Almost four in five (79%) SME owners in the UK feel that the current economic landscape is worse than the pandemic, new research from Bibby Financial Services (BFS) shows. 

The latest SME Confidence Tracker survey also shows that just 11% of those surveyed are fully prepared to deal with further cost rises.

Bibby Financial Services UK managing director Derek Ryan said: “Two years ago, we thought the Covid-19 pandemic and successive lockdowns were the greatest issues to hit businesses in a generation. However, SMEs are now telling us that the current economic climate is unsustainable. In the face of a near-certain economic recession and spiralling costs, it’s life or death for many of the UK’s SMEs.”

BFS’ findings show that 51% of SMEs would face two more lockdowns over any further rise in inflation. 

About 76% of the respondents agree that the current economic state is killing entrepreneurialism.

The finding comes at a time as businesses face record inflation, which is expected to rise by 80% in October and SMEs demand action from the government. 

Rising costs have forced 41% of SMEs to cut back on investments, while 43% of SMEs are cutting overall costs, and 47% are passing higher costs to customers.

As part of cost-cutting measures, 12% of SMEs are reducing their staff, which could lead to more than 650,000 redundancies. 

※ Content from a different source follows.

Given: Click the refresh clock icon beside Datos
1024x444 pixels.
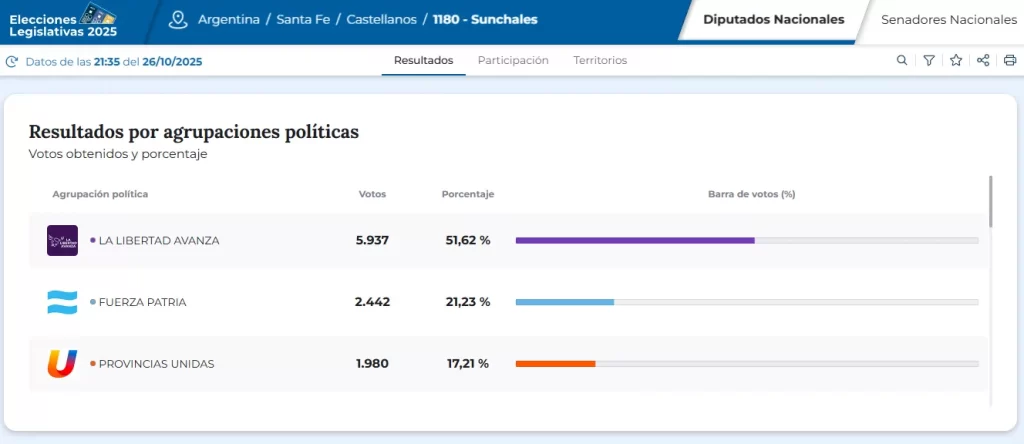Looking at the screenshot, I should 12,61.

Furthermore, SMEs feel that rising inflation could mean even higher costs for customers (63%), hiring, salary and promotion freezes (26%), and reduction in investments (23%). 

To cope with the situation, around 15% of SMEs will turn to short-term lending. 

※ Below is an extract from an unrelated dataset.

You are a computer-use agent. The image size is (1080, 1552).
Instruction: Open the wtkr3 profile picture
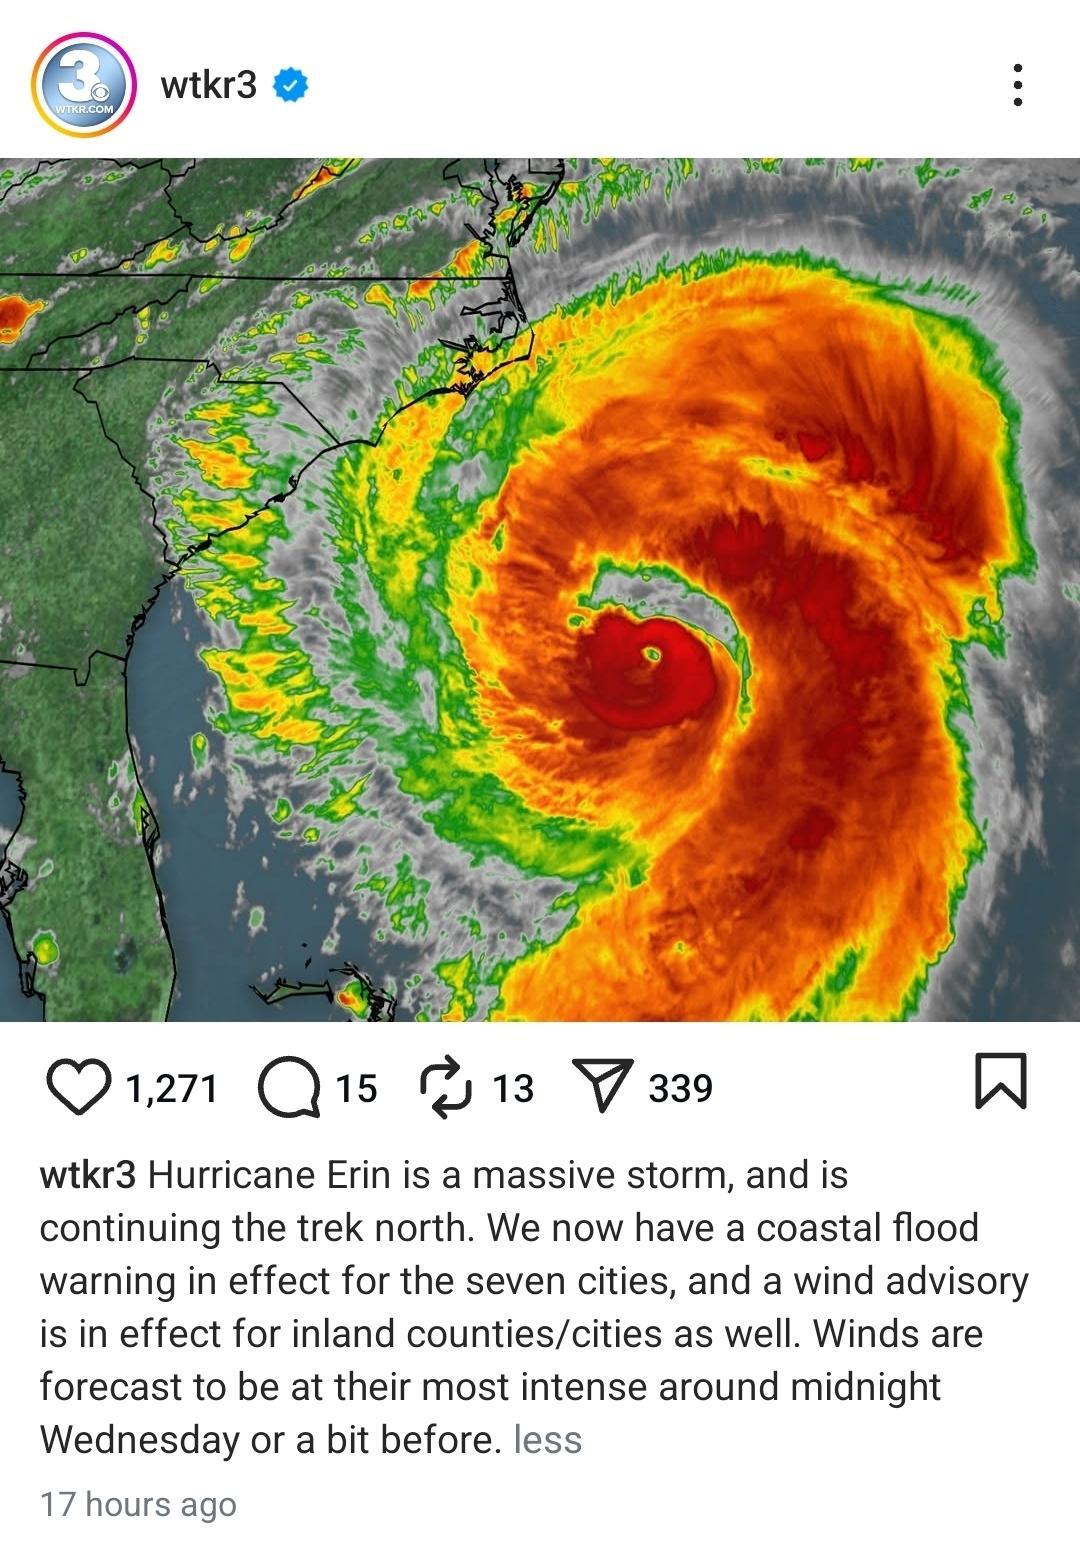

Any kind of assistance would be welcomed by the SMEs, with 44% of respondents favouring an extension to the VAT cut.

Ryan added: “SMEs demonstrated stoic resilience during the pandemic, in large part thanks to the Government’s intervention, and the provision of loans, grants and furlough payments. But now they are on the brink of an even greater crisis without a lifeline.  

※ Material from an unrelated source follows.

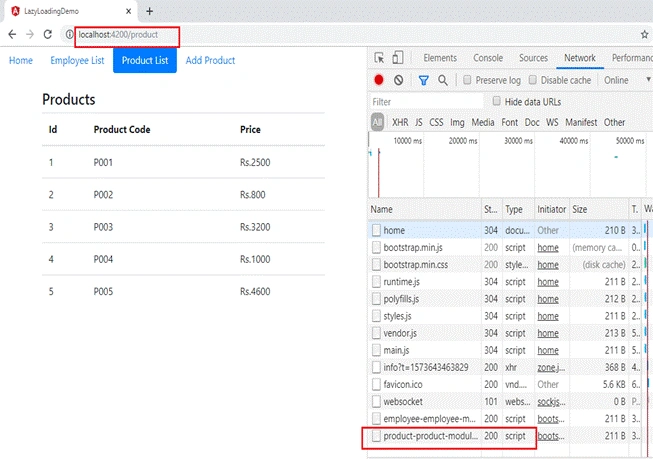Select the XHR request type filter
Image resolution: width=653 pixels, height=459 pixels.
(x=400, y=122)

“While the new Government’s announcement that it is committed to supporting SMEs overcome these challenges is a positive sign, right now, all SMEs have is a placeholder. It remains to be seen whether the detail of the Government’s package will be sufficient. If it is not, many viable businesses will be lost. And, if we do not protect these businesses now, the UK’s economy could take many years to recover.”